So this is the first of four posts dedicated to some of the final articles we’ve had to read for the course. This post will focus on the Bart Cammaerts article, Jamming the Political: Beyond Counter-hegemonic Practices
There’s a paragraph towards the end of the essay that really made me think, and will help me make sense of a couple points I have. Cammaerts said the following:
“Furthermore, as has been shown, jammers focusing on politics are much more diverse ideologically and also voice sentiments of hatred and violence, essentializing entire (religious) communities and populations. This is far removed from the revolutionary ideals of the Fluxus and Situationist legacies that saw in de´tournement away of inciting citizens to think differently by engaging with them within their everyday life contexts. However, in a world of green-washing, spin and other newspeaks—the true is a moment of the false—the jam is no longer inherently progressive, it no longer fosters the ideals of the Enlightenment, and nor does it automatically challenge the status quo or strive to extend rights for citizens at large. Some political actors, as well as companies, just use jamming techniques as a ‘hip’ political communication strategy, thereby reducing it to a marketing technique—unjamming the jam so to speak. Others use it to demonize and essentialize a common enemy or ethnic/religious minority. For mainstream broadcasters, jamming is often ‘just entertainment’. It therefore remains important not to be too celebratory about these phenomena and take into account Baudrillard’s (1987) criticism that media create an over-saturated hyper-reality that can potentially lead to the implosion of meaning, whereby the jam represents merely another ‘noise’ amongst other noises.”

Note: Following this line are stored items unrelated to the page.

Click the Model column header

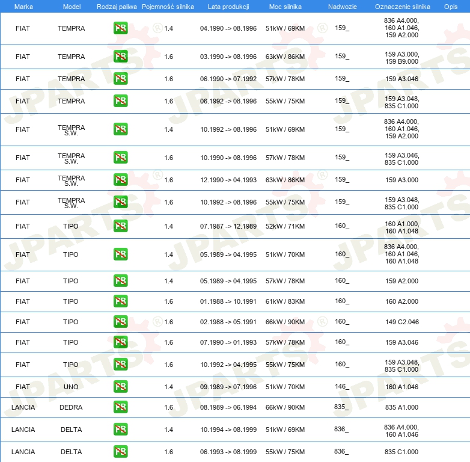(x=72, y=7)
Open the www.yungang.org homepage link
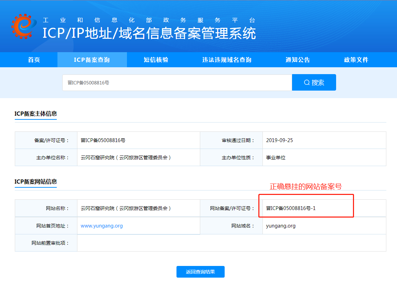The height and width of the screenshot is (291, 397). (x=101, y=226)
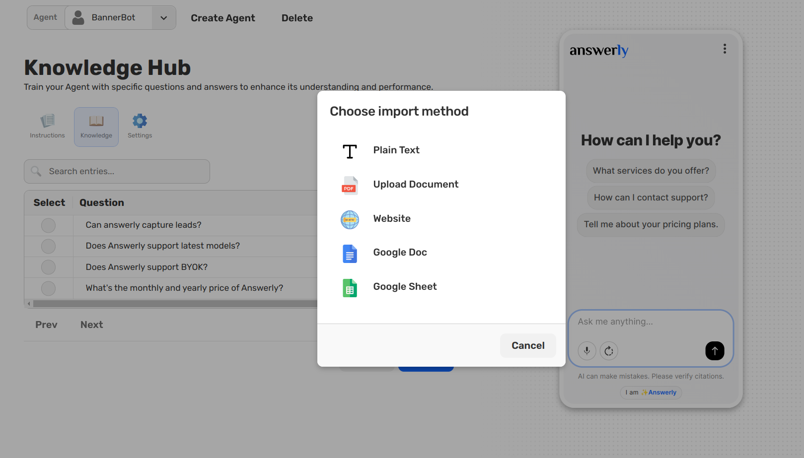
Task: Choose the Google Sheet icon
Action: tap(350, 287)
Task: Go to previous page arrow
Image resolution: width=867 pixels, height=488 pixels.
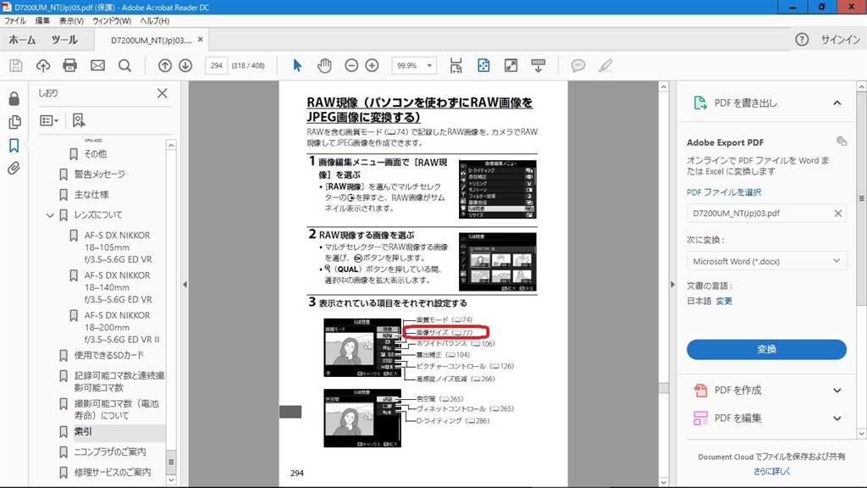Action: point(164,65)
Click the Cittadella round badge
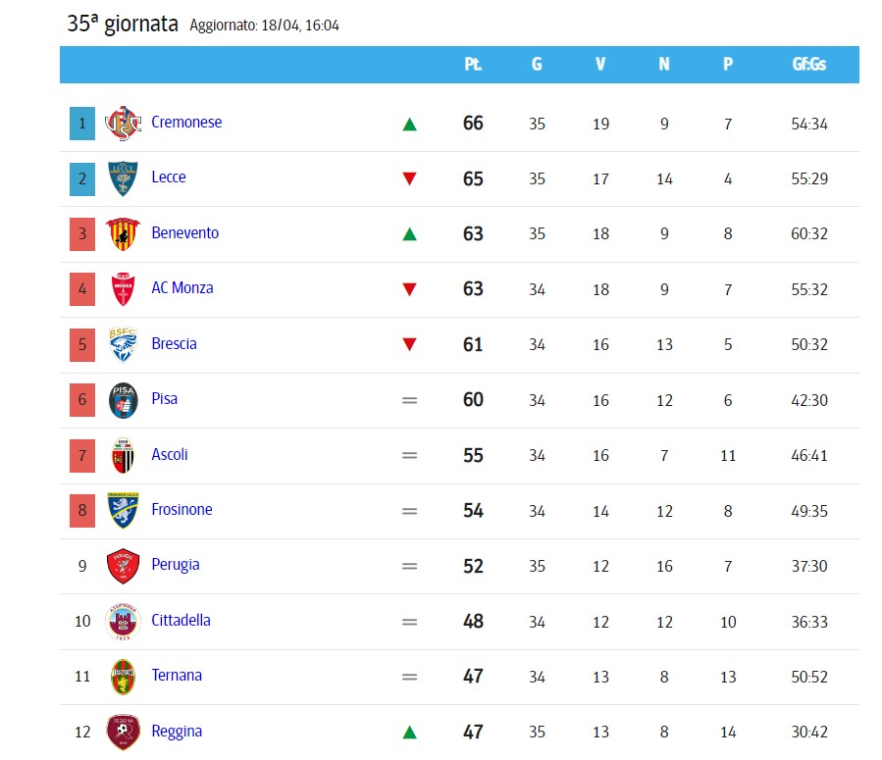The height and width of the screenshot is (760, 882). click(124, 622)
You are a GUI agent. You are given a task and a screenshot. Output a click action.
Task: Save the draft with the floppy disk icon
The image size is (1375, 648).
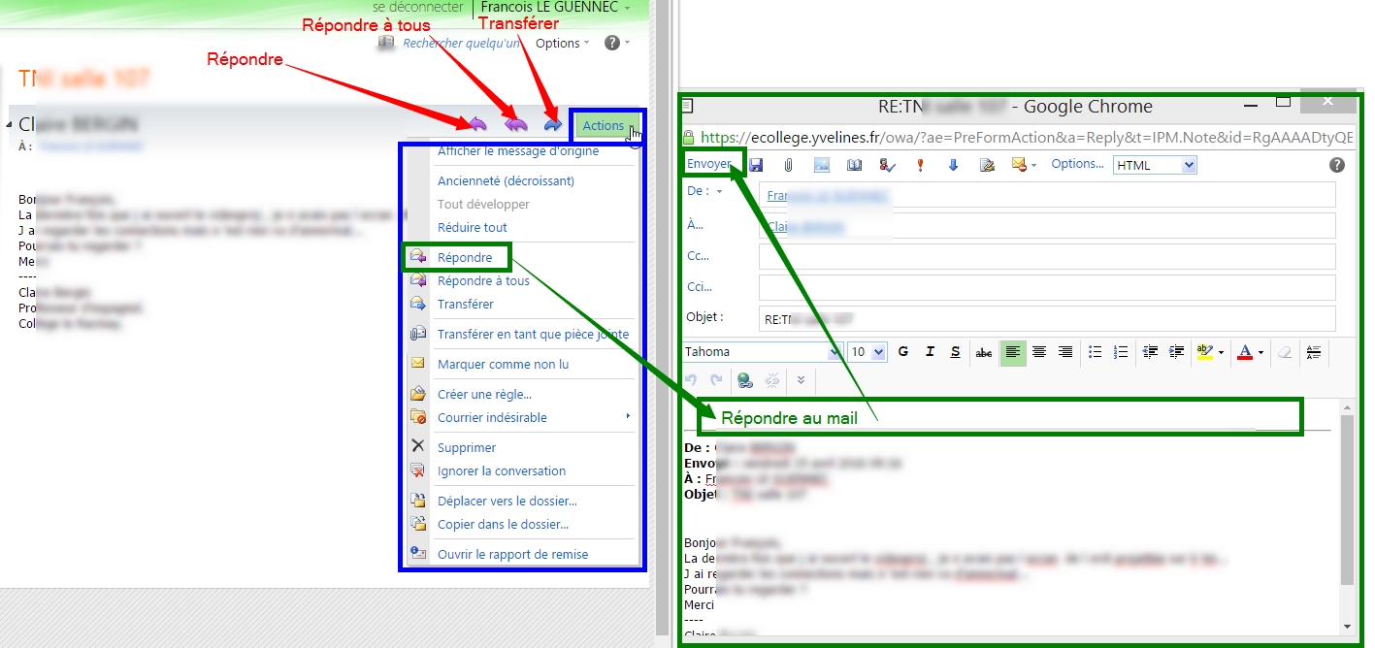[x=756, y=165]
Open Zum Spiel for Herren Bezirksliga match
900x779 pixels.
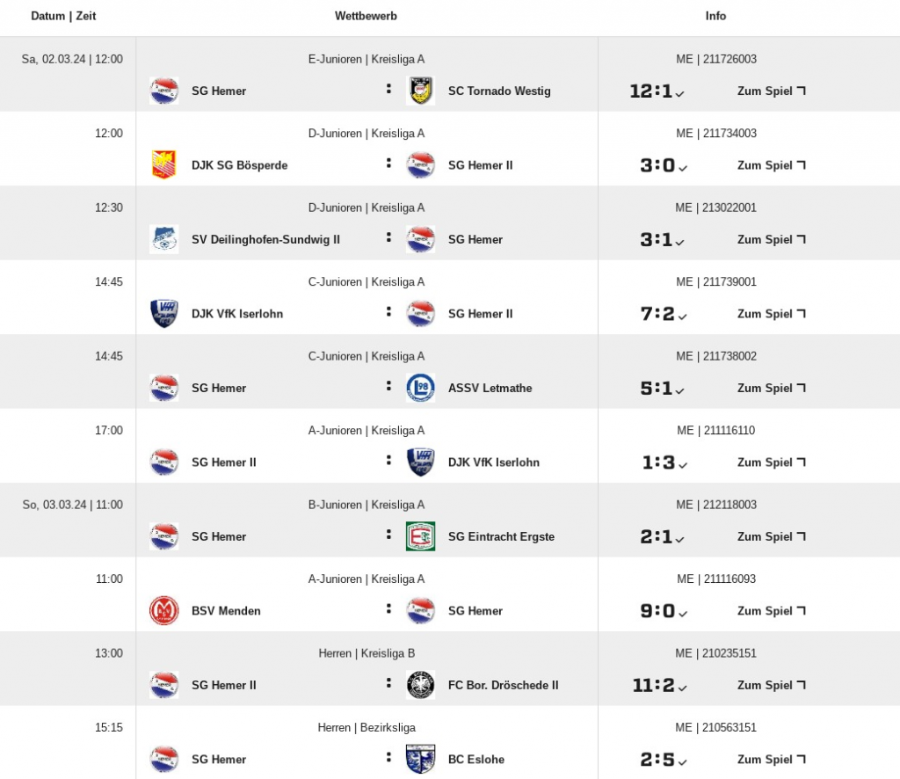(771, 759)
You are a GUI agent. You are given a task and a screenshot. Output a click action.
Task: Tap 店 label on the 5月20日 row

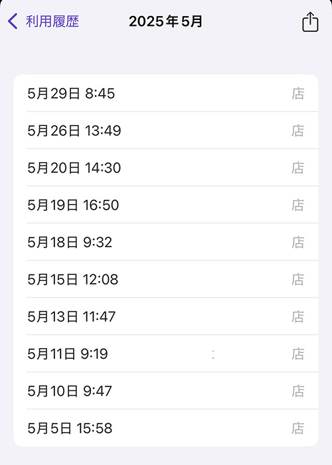pos(298,168)
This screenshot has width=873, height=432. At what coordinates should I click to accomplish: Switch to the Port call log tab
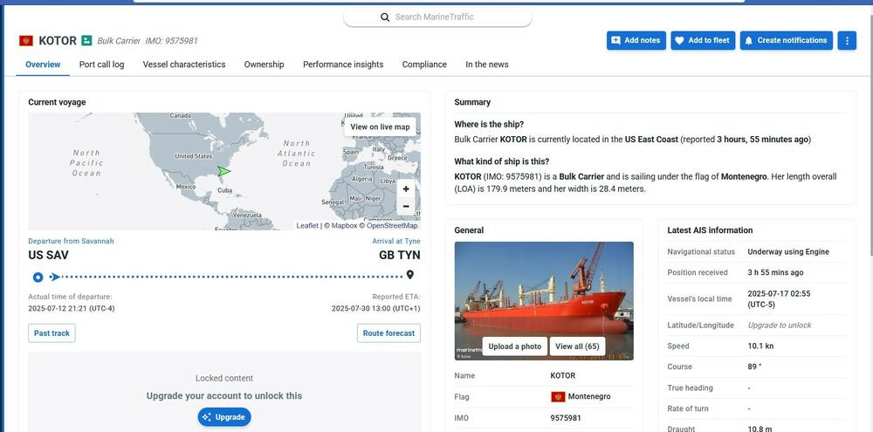(101, 65)
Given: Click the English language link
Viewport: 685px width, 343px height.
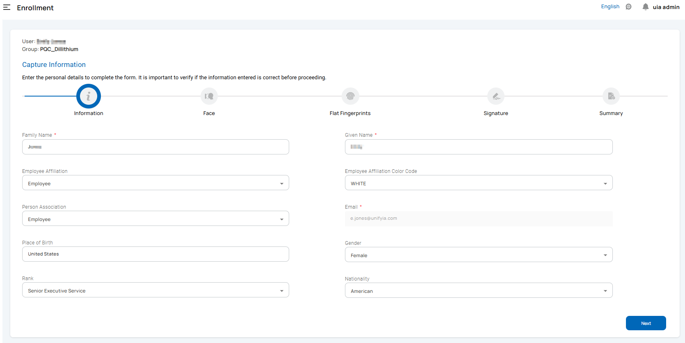Looking at the screenshot, I should (610, 7).
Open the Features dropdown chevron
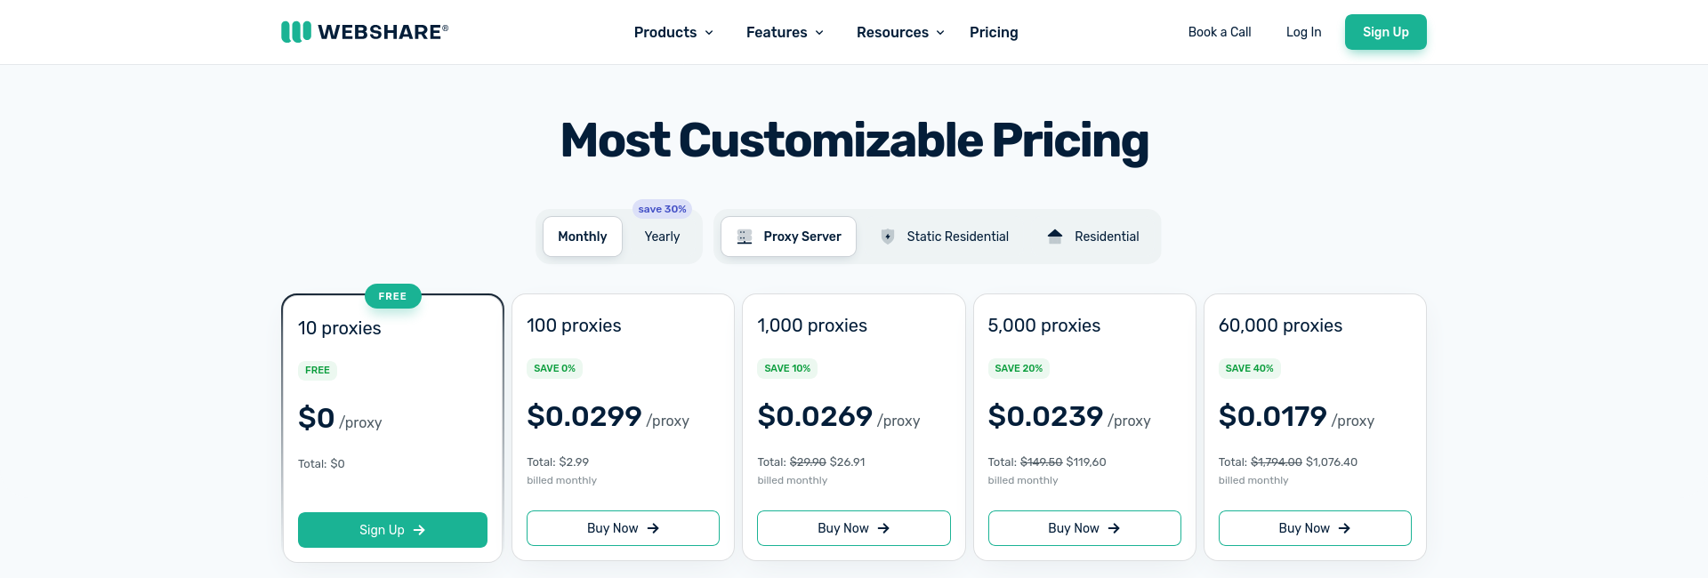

From this section, I really got the sense that culture jamming has it its peak. It sounds like it has stopped being a tool just for the people who want to change for the better, and become a “tool” for just anyone. When someone engages in a culture jam, let’s say in a political/celebrity context, they’re are attributed a “subversive” and “hip” status, which was not the original intention of the culture of jamming. On the other hand, when groups promote hate, they are contributing to stereotypes of culture jamming being a tool for vandals, or those that want to hurt society. I don’t want to say terrorists, but perhaps people that would engage in a type of cultural terrorism. Cammaerts uses some good examples of poster campaigns, where sometimes the culture jam is used to critique the Bush administration, but then some also racially profile others. Misuses of culture jamming is a sign that it has gone beyond its original intention, and is now being handled by many. To me this is a sign of how universal a culture jam might be, but it also shows how it has gone, as the title says, beyond couter-hegemonic practices.
I also think that the fact that culture jamming has lost a lot of impact it was initially supposed to have. The composites of George W. Bush and Osama Bin Laden’s faces, or the South Park picture, or the creation of a Plane attack on Mecca, seem to me to be a part of a culture of internet comedy. I understand that some of these might be created in order to promote thought on the subject matter of war and terrorism, but it seems more often than not that audiences just laugh at the image and move on. My demographic for these claims is my friends and I, but I think our experience is fairly common; We’ll spend an evening hanging out, and one person pulls up a funny picture online, and then it’s just a parade as each person tries to find a funnier picture. These times never culminate in a discussion of politics or the public image of a political leader. These times are mainly just done to share some good laughs.
When people stop taking a culture jam seriously, it is in my opinion a culture jam that has failed. And when a jam starts being used just for laughs, then is is indeed as Cammaerts says “merely another ‘noise’ amongst other noises.”
v. good post, one of your strongest and most insightful.
i.
i think until people start actually admitting that they themselves are the problem and have just as much an agenda as the next person…there will be zero change. it is all empty words, variables, and circumstances that may be bad..but are the reason for our existence in the first place (our as in us discussing this nonsense now).